I would need to call in Dad on this one. He is the theoretical physicist in
the family but he insists I would need to be 2 to 4 years into my physics
doctorate to be able to understand what he is talking about. I definately
agree with him.

> It is almost infinitely unlikely, but perfectly
> possible, that one day the sun will hop from one point of the sky to the
> other. That's the nature of quantum unpredictablity.

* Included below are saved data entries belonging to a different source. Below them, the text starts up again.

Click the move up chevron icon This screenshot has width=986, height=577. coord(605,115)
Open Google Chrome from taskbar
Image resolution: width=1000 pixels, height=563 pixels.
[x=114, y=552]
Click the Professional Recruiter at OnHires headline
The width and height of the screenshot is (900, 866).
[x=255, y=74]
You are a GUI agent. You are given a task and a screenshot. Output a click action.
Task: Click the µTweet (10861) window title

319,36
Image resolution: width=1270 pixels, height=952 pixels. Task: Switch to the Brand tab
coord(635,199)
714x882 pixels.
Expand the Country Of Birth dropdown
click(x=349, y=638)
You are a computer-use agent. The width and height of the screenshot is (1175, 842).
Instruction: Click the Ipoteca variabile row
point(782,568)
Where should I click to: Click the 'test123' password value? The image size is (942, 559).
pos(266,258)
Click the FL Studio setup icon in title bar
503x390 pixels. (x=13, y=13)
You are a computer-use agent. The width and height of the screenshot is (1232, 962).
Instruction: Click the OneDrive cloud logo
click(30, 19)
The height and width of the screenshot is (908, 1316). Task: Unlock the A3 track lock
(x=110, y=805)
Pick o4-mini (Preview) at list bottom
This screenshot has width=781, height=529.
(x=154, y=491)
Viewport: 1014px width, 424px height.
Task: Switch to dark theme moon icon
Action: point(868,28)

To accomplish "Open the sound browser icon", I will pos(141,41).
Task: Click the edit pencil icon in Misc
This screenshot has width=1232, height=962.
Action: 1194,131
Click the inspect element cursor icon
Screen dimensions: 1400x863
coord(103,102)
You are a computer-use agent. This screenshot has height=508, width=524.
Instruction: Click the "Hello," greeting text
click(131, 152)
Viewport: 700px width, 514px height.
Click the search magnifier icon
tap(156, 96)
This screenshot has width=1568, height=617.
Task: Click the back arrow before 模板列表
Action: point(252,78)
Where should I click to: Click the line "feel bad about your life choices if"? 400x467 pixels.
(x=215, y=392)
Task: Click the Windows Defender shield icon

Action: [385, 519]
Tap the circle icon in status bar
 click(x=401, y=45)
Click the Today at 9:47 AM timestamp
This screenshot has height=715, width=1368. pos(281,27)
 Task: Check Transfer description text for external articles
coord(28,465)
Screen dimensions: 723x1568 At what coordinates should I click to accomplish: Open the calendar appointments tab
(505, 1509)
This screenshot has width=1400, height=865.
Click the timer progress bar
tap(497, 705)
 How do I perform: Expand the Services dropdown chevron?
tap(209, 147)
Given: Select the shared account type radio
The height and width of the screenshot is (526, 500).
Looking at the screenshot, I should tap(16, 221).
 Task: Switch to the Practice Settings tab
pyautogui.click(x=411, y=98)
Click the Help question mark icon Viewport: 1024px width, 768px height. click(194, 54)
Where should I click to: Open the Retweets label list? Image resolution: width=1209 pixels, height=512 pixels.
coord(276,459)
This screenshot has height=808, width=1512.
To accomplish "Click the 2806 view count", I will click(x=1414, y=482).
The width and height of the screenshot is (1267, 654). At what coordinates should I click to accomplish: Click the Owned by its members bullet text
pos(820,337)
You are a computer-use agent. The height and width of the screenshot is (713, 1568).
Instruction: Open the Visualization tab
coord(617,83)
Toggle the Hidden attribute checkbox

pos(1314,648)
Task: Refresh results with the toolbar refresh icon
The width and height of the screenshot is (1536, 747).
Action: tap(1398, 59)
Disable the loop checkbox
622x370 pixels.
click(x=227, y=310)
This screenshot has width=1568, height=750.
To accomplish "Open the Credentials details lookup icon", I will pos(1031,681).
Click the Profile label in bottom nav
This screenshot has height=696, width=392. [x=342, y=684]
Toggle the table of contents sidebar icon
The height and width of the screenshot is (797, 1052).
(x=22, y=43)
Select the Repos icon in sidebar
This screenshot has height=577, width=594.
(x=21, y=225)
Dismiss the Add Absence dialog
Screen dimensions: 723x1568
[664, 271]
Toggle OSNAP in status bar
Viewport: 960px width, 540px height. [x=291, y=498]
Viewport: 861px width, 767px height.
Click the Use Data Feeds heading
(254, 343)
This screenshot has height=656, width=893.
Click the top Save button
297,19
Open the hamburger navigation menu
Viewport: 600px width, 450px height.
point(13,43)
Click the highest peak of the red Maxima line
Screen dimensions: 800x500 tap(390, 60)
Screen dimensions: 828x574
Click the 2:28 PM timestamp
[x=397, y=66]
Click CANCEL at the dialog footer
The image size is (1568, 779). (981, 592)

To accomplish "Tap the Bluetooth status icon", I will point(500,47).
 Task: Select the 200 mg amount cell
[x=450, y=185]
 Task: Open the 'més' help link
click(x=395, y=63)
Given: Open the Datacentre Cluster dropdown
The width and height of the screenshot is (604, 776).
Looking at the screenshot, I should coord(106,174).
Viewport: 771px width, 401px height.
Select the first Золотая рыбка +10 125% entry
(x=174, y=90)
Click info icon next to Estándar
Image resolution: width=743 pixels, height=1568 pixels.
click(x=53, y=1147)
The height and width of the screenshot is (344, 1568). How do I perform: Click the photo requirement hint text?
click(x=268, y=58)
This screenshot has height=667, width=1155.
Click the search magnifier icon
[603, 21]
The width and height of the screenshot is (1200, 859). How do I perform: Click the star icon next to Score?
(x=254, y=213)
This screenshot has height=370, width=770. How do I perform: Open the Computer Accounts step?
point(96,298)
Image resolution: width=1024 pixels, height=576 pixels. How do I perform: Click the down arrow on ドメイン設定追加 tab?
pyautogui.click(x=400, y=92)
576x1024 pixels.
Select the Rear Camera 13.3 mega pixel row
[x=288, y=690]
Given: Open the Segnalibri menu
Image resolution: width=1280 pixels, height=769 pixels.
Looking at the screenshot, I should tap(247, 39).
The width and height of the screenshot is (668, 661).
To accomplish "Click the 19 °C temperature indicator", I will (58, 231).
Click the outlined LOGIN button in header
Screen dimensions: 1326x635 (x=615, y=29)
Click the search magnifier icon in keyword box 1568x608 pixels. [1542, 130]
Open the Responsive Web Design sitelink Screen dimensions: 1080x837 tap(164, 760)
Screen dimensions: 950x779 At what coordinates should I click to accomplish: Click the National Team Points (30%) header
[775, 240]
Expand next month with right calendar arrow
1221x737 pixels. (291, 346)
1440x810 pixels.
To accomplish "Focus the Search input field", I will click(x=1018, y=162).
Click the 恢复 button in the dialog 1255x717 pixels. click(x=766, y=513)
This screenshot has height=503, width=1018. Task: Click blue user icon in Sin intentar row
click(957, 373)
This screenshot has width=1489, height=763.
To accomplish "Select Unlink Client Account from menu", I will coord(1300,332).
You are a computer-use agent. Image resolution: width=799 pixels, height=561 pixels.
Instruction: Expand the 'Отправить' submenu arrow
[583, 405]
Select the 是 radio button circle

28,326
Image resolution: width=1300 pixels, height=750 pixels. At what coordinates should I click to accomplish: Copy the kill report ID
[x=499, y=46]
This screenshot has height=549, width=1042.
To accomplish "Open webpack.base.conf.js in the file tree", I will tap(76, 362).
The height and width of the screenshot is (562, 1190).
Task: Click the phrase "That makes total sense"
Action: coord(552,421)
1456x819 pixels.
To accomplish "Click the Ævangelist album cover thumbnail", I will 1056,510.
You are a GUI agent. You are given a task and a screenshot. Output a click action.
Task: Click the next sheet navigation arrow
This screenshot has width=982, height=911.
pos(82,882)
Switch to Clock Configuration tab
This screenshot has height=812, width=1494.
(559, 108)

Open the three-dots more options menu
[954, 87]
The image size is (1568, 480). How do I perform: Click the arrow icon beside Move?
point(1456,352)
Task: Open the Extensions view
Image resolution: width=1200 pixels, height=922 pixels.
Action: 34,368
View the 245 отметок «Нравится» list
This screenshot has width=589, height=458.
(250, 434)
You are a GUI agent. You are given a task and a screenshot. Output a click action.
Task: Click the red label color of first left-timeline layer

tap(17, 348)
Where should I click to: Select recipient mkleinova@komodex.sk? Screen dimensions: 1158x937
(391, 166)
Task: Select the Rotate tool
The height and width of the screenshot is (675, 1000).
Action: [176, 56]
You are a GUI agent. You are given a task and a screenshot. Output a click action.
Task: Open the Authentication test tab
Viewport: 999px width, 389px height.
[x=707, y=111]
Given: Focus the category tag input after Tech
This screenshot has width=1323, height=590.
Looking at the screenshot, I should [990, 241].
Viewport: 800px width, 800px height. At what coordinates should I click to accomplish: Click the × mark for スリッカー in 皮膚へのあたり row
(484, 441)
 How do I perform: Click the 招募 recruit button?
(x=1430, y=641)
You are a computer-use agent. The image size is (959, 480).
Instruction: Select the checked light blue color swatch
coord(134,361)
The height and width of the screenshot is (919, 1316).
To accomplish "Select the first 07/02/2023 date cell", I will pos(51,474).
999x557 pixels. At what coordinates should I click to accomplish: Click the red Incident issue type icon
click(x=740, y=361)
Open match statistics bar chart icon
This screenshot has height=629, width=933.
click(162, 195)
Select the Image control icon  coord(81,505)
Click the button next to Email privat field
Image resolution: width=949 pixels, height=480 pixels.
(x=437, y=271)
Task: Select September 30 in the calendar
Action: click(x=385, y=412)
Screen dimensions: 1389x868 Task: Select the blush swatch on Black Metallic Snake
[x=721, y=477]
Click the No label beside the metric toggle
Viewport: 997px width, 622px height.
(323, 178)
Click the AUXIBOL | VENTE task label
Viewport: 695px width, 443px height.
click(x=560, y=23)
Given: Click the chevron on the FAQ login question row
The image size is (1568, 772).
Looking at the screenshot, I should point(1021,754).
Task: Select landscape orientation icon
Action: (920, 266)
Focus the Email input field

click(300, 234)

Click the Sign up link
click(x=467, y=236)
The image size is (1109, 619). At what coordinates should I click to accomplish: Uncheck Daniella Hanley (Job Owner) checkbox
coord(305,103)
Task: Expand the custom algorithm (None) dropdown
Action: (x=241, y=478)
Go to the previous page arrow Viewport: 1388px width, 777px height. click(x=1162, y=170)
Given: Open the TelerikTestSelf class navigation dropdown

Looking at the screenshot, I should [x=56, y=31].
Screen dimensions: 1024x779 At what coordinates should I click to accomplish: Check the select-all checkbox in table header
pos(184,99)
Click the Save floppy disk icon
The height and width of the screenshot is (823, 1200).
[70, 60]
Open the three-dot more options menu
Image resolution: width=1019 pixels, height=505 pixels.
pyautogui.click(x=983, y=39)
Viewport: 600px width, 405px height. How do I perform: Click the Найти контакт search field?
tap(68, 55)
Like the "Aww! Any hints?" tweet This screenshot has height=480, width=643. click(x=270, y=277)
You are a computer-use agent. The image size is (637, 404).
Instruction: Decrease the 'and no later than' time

I can give you a good rate to insure you against lost you suffer in the
event that should occur. Say for $100 per month? <G>
>
> >> 2. A silver print or negative is not continuous at the granular level
in
> >> terms of its representation of the scene.
>
> > Not as a representation of the scene perhaps but... [SNIP]
>
> We are talking about it as a representation. That's the whole point of the
> discussion.

Well actually no. We got started over the claim that a Piezo print contains
more tones than a silver print without any reference to how the print was
made. I admit that this may be a dubious discussion. From a representational
point of view Photoshop and a good scanner or digital camera may allow you
to achieve a better tonal capture/compression than traditional photography
so that you can represent more real life tones in a print. However, you
could make that print from Photoshop to inkjet or onto silver paper in a
LightJet or by producing an interneg for silver printing. So the claim may
have some validity for digital B&W but I don't think it is true for a silver
vs. inkjet comparison.
>
(snip)
> >
> > Well you can control where those 256 bits fall within a tonal range and
if
> > you can do that, any tone is available to you even if you can only get a
> > finite number of them into a particular print. Think of it this way.
Within
> > the range, what density can't I reproduce in an inkjet print?
>
> You can map each of those 256 brightness values to any output value you
like
> but that doesn't make it a continuous tone image. There are still 256
> brightness levels in the output image with discrete steps in reflectance
> between them.
>
Agreed. But I think that by adding dither and varying droplet size you can
produce a continuous tone, perhaps not with 8 bit but with multiples of
8-bit. Can't back this up with hard fact though. Practically, a well made
inkjet print seems to convince my eye that it is continuous tone although
ones that are not well done have a very non-continuous look to them.